For patients currently treated with other bupropion products at a dosage of 450 mg/day, a direct switch to the equivalent dose of FORFIVO XL once daily is appropriate.

Contraindications

Use of FORFIVO XL is contraindicated in the following situations:

• Patients with a seizure disorder due to the increased risk of seizures.

• Individuals currently using other bupropion products, as this may lead to an overdose.

• Patients with a current or prior diagnosis of bulimia or anorexia nervosa, as these conditions increase the risk of seizures.

• Individuals who have abruptly discontinued alcohol, benzodiazepines, barbiturates, or antiepileptic drugs, which may precipitate seizures.

• Patients taking Monoamine Oxidase Inhibitors (MAOIs) intended for psychiatric disorders, or those who have stopped MAOIs within the last 14 days.
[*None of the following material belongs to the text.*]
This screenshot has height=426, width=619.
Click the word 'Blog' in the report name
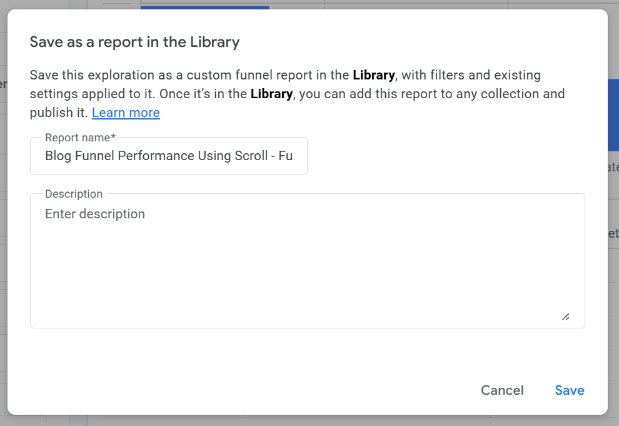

Additionally, FORFIVO XL should not be initiated in patients receiving linezolid or intravenous methylene blue.

• Individuals with known hypersensitivity to bupropion or any other ingredients in FORFIVO XL.

Warnings and Precautions

The use of FORFIVO XL necessitates careful consideration of several warnings and precautions to ensure patient safety and effective treatment outcomes.

Increased Risk of Suicidal Thoughts and Behaviors Healthcare professionals should be aware of the increased risk of suicidal thinking and behavior in children, adolescents, and young adults taking antidepressants, including FORFIVO XL. It is essential to monitor these patients closely for any worsening of symptoms or the emergence of suicidal thoughts and behaviors.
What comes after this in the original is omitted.